Since the start of 2026, a new player has muscled its way into the AI coding agent race: Kimi Code, built by the Chinese startup Moonshot AI. Powered by the Kimi K2.5 model and its 1,040 billion parameters, this open source command-line tool, released under the Apache 2.0 license, posts a score of 76.8% on SWE-bench Verified, making it the best-performing open source model for coding to date. Up against Claude Code and OpenClaw, this challenger out of Beijing deserves a serious technical look.
Moonshot AI: the startup behind Kimi Code
Moonshot AI was founded in March 2023 by Yang Zhilin, a Tsinghua graduate with a PhD from Carnegie Mellon, alongside Zhou Xinyu and Wu Yuxin, both also Tsinghua alumni. Yang Zhilin is no stranger to the NLP field: he is a co-author of Transformer-XL and XLNet, two foundational papers in language-model architecture. He worked at Google Brain and Meta before founding his own company.

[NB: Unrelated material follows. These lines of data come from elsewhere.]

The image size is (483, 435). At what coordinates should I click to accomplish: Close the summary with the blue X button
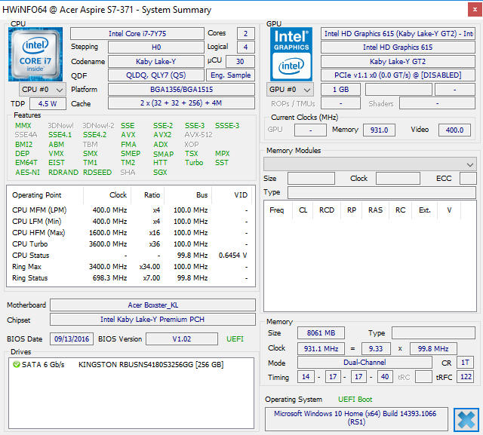click(466, 419)
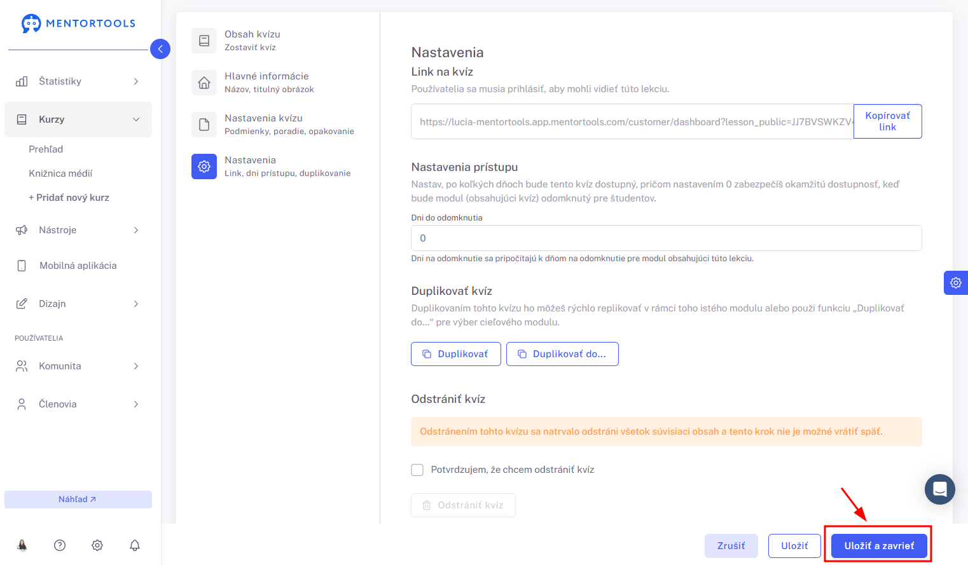Open the Náhľad preview link
968x565 pixels.
(78, 500)
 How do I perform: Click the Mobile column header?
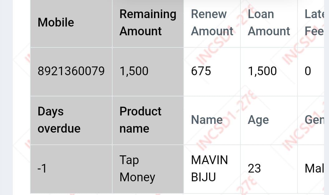56,22
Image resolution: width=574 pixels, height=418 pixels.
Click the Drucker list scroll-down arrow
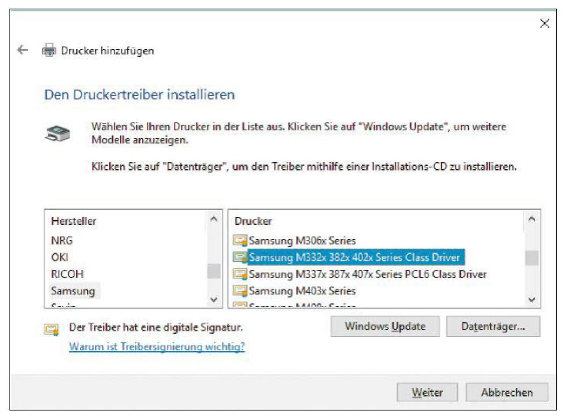(531, 300)
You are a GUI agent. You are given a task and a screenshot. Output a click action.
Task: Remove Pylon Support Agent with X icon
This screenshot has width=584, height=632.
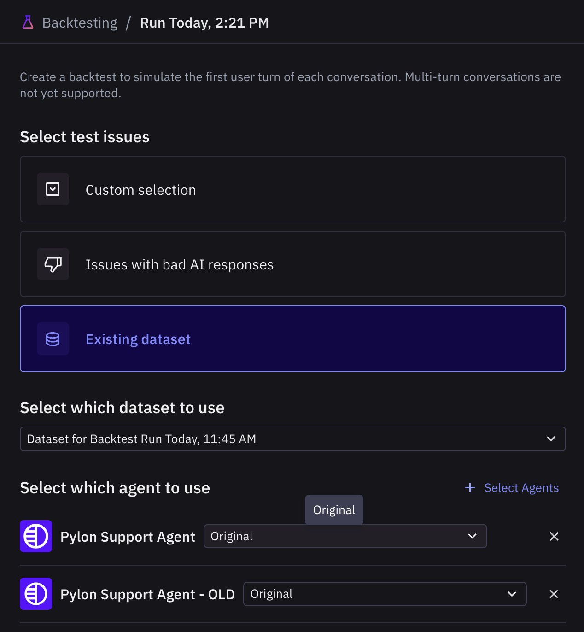click(x=554, y=536)
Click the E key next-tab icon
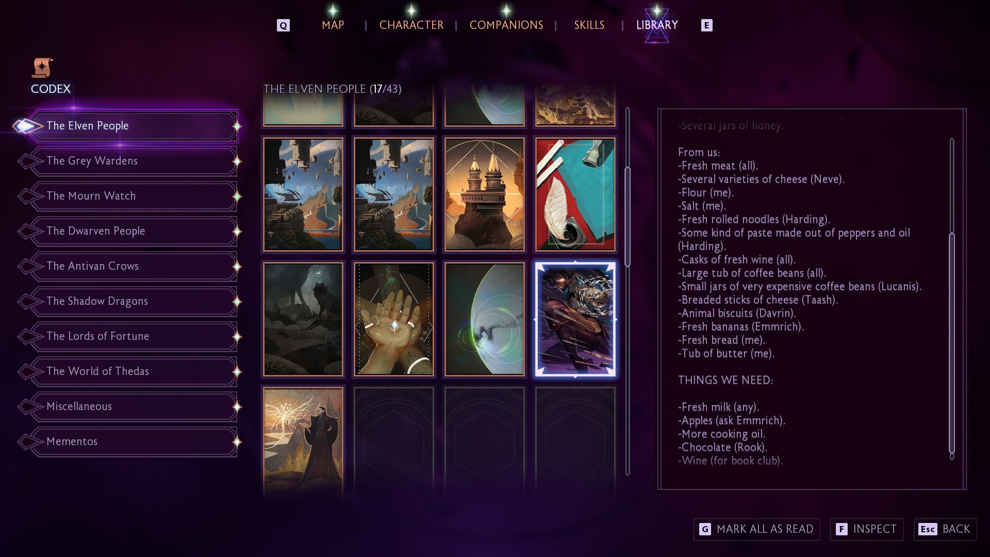The width and height of the screenshot is (990, 557). [706, 25]
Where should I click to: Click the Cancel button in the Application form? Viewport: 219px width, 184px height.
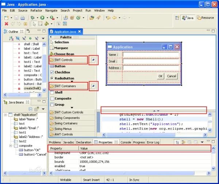pyautogui.click(x=171, y=76)
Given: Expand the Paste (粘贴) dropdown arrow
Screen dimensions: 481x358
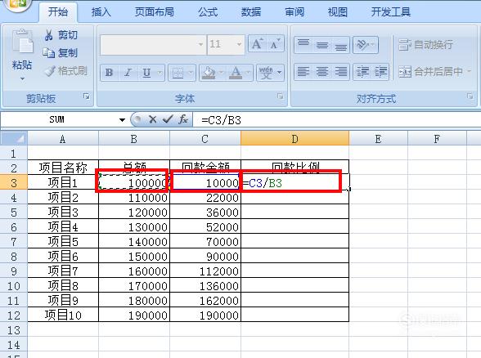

On the funding side, Moonshot AI has raised heavily:
- February 2024: $1 billion led by Alibaba and HongShan (formerly Sequoia China), valuing the company at $2.5 billion
- August 2024: an additional $300 million with Tencent and Gaorong Capital, valuation at $3.3 billion
- January 2025: $500 million in a Series C led by IDG Capital, valuation at $4.3 billion
- Early 2026: valuation estimated at $4.8 billion
The ambition Yang Zhilin has set out: reaching AGI through three stages, long context, multimodal models, and a general architecture capable of continuous self-improvement.

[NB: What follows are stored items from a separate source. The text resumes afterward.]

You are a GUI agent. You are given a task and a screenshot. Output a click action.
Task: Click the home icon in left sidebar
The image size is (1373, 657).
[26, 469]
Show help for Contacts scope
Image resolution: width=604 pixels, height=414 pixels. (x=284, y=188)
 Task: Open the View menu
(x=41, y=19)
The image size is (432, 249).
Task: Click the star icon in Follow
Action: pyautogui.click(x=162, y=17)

Kimi K2.5: the model under the hood
Kimi Code is built on Kimi K2.5, a natively multimodal model (text, images, video) released as open source in late January 2026. The technical specs are impressive:
- 1.04 trillion total parameters, a Mixture-of-Experts (MoE) architecture with 384 experts
- 32 billion active parameters per inference (only 3.2% of the model activated on each request)

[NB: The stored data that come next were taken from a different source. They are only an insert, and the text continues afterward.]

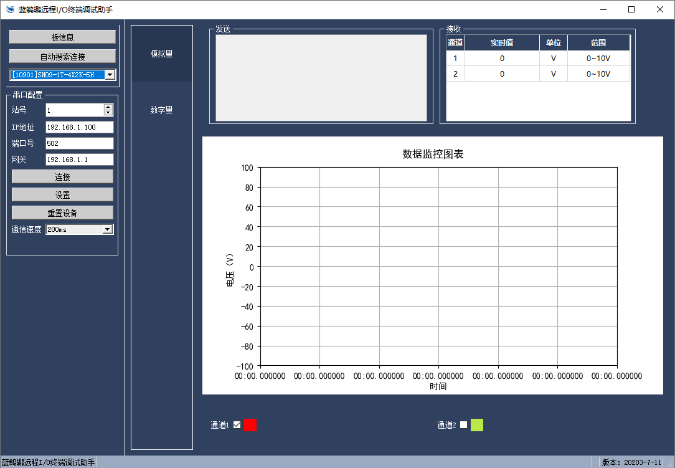Enable the 通道2 checkbox
Image resolution: width=675 pixels, height=468 pixels.
point(463,425)
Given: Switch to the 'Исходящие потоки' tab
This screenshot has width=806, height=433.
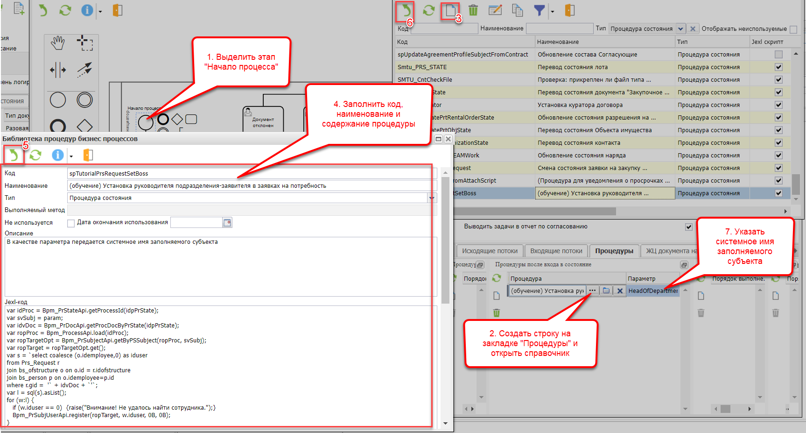Looking at the screenshot, I should [x=490, y=251].
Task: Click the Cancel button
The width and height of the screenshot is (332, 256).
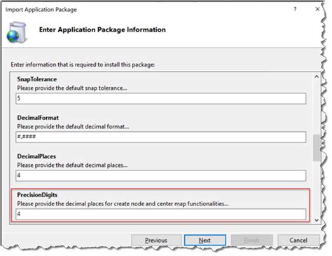Action: pos(298,240)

- 256K tokens of context thanks to MLA (Multi-head Latent Attention), which shrinks the KV cache by a factor of 10
- 15 trillion training tokens mixing visual and textual data
- 61 layers, attention dimension of 7168
Benchmarks: where does K2.5 stand?
On coding benchmarks, Kimi K2.5 positions itself as the best open source model:
- SWE-bench Verified: 76.8% (versus 80.8% for Claude Opus 4.6, though the latter is proprietary)
- Particularly strong in front-end development and in tool-driven agentic tasks
- Competitive with Claude Sonnet 4.5, with a gap of 4 to 6 points depending on the benchmark
- Outperforms Claude Opus by 7 points on tool-augmented agentic tasks
PARL: the key architectural innovation
The real innovation in Kimi K2.5 lies in its training paradigm: PARL (Parallel-Agent Reinforcement Learning). The principle: an orchestrator agent breaks complex tasks down into parallelizable subtasks, each executed by sub-agents instantiated dynamically.
During training, only the orchestrator is updated through reinforcement learning. The sub-agents are frozen and their execution trajectories excluded from optimization. This separation solves two classic problems of end-to-end co-training: credit-assignment ambiguity and training instability.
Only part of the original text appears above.